Now, I’m not one to impute largess to the actions of politicians; neither do I consider them to be moral exemplars. But the reality is that political discourse and debate has gotten nasty on Parliament Hill—and and beyond. I have just left a Facebook page that I helped to start many years ago because people –Christian minister—either could not read between the lines, or they were overtly mean.
So I left. I didn’t sully waters. I didn’t burn down the house as I left. I just left. Period. And you know something, it feels as if a weight has been lifted off my shoulders. I might go back some day. But really, I have better things to do: like write a blog!
My parents, (like yours I’m sure), taught me that if I didn’t have something nice to say, then I wasn’t to say anything. It is better to be silent and appear the fool, than to open one’s mouth and confirm the fact. Just because you can comment on a post doesn’t mean you should.
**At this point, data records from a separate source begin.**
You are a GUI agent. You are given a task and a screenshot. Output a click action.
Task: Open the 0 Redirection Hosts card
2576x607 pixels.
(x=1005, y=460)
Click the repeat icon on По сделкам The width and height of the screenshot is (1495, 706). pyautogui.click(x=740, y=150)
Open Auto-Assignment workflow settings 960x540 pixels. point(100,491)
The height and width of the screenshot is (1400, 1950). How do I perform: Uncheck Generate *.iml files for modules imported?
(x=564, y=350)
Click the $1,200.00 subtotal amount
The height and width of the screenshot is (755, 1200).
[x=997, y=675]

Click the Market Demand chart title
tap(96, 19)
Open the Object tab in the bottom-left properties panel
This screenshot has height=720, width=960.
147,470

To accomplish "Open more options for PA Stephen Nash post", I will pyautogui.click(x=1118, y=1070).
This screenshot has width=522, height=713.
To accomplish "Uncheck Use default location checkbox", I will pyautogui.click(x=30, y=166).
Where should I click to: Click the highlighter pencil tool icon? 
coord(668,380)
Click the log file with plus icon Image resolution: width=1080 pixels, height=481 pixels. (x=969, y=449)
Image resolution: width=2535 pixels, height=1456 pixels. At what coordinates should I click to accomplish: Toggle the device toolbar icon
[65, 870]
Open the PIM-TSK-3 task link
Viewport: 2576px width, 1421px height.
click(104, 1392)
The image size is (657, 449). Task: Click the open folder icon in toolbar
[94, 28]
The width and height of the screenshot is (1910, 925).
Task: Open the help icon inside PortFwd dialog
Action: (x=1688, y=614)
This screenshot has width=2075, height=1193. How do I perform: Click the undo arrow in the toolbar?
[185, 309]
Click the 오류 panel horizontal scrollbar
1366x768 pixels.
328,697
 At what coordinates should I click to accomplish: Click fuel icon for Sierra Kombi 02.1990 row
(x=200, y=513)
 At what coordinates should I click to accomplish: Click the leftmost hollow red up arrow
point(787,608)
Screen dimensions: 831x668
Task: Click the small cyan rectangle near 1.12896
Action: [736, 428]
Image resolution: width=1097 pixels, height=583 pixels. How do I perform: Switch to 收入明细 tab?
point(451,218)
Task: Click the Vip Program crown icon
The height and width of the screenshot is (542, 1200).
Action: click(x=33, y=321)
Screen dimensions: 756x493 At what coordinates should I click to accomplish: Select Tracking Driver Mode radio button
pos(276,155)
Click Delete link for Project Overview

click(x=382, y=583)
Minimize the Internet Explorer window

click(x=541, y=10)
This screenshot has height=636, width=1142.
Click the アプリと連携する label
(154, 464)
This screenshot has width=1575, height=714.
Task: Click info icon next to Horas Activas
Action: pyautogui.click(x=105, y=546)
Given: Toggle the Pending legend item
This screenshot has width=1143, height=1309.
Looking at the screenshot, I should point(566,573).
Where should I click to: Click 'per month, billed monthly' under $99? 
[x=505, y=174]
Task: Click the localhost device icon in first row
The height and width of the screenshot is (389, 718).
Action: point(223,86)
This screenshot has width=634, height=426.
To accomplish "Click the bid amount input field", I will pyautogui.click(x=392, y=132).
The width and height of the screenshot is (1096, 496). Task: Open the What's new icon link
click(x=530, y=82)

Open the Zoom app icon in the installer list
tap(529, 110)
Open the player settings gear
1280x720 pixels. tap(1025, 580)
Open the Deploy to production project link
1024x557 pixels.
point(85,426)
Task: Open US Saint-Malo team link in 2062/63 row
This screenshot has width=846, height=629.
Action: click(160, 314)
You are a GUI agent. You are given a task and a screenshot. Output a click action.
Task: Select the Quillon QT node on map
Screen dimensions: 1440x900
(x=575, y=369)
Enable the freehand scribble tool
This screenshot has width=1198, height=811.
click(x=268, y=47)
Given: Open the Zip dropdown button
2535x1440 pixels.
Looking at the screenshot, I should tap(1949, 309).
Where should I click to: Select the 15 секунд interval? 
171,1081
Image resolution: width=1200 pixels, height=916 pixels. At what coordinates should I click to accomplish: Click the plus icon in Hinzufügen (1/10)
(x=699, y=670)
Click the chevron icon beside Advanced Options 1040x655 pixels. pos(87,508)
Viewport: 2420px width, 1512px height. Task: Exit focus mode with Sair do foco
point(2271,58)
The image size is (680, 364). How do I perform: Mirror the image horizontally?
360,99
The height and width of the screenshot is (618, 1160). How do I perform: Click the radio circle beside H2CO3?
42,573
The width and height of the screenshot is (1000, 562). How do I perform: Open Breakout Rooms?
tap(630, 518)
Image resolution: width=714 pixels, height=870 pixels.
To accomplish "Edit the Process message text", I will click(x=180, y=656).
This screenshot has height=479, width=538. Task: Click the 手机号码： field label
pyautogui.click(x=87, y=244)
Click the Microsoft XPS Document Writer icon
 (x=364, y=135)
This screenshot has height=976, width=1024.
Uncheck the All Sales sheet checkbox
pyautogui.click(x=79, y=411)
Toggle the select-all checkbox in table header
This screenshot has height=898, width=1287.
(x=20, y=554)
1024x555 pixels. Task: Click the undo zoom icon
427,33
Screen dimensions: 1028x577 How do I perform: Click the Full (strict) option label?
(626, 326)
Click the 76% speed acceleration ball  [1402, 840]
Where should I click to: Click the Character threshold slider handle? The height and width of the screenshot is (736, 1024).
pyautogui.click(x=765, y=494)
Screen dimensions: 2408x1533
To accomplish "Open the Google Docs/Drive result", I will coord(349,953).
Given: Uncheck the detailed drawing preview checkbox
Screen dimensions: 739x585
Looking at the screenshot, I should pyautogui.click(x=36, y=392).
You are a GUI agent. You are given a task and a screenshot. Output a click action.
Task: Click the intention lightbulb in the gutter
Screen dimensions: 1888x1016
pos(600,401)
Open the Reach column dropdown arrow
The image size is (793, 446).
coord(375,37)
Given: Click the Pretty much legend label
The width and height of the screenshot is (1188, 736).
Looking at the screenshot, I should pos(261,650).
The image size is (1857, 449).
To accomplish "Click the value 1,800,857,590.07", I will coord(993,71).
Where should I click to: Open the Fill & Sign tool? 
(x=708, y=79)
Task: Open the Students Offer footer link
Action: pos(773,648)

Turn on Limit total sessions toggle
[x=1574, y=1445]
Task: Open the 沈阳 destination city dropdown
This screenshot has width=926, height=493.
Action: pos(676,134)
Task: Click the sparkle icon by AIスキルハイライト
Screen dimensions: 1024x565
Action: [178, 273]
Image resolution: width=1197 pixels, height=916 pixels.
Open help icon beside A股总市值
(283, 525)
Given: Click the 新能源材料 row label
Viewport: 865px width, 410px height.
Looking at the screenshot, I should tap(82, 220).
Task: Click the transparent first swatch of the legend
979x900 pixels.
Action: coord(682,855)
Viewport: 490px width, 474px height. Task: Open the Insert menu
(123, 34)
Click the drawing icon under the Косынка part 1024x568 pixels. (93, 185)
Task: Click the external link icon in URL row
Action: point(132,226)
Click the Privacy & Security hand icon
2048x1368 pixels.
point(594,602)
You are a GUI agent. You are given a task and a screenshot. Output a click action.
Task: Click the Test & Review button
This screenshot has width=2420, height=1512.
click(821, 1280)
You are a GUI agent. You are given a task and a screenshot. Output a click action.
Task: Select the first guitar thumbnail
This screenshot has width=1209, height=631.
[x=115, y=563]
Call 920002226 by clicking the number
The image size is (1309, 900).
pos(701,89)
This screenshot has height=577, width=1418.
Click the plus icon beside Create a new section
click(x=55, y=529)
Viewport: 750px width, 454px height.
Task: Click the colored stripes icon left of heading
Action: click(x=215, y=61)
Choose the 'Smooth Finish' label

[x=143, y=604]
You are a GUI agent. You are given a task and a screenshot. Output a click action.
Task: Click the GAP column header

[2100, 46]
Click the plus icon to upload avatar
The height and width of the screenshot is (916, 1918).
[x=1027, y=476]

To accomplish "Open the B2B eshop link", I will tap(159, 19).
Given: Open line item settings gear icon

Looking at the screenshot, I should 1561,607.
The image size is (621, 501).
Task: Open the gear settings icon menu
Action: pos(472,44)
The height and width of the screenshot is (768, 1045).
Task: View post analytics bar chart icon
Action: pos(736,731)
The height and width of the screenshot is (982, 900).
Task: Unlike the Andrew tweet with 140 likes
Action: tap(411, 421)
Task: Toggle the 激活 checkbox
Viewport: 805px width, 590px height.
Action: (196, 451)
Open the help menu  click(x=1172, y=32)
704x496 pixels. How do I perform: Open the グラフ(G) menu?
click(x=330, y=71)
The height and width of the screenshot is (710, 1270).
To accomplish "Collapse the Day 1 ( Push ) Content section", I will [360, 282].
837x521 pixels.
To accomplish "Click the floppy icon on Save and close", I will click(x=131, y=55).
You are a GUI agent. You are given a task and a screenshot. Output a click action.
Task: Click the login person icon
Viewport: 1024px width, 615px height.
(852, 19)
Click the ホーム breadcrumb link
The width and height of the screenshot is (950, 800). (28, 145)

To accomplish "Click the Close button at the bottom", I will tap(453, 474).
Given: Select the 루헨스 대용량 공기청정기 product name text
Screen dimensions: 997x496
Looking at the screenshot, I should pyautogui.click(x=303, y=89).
Really, all this goes back further than the wisdom of parents or of pithy old proverbs. For us Christians, it is founded in the teachings of Jesus. Think about the “golden rule”: “Do unto others as you would have them do unto you.” (Matthew 7:12) And the truth is that this way of thinking is found in religions and cultures all over the globe.
We are learning that words do hurt; as Dumbledore says to Harry Potter “Words are, in my not-so-humble opinion, our most inexhaustible source of magic. Capable of both inflicting injury, and remedying it.”
Why can’t we be courteous; and if not, then silent? After all, a closed mouth gathers no foot.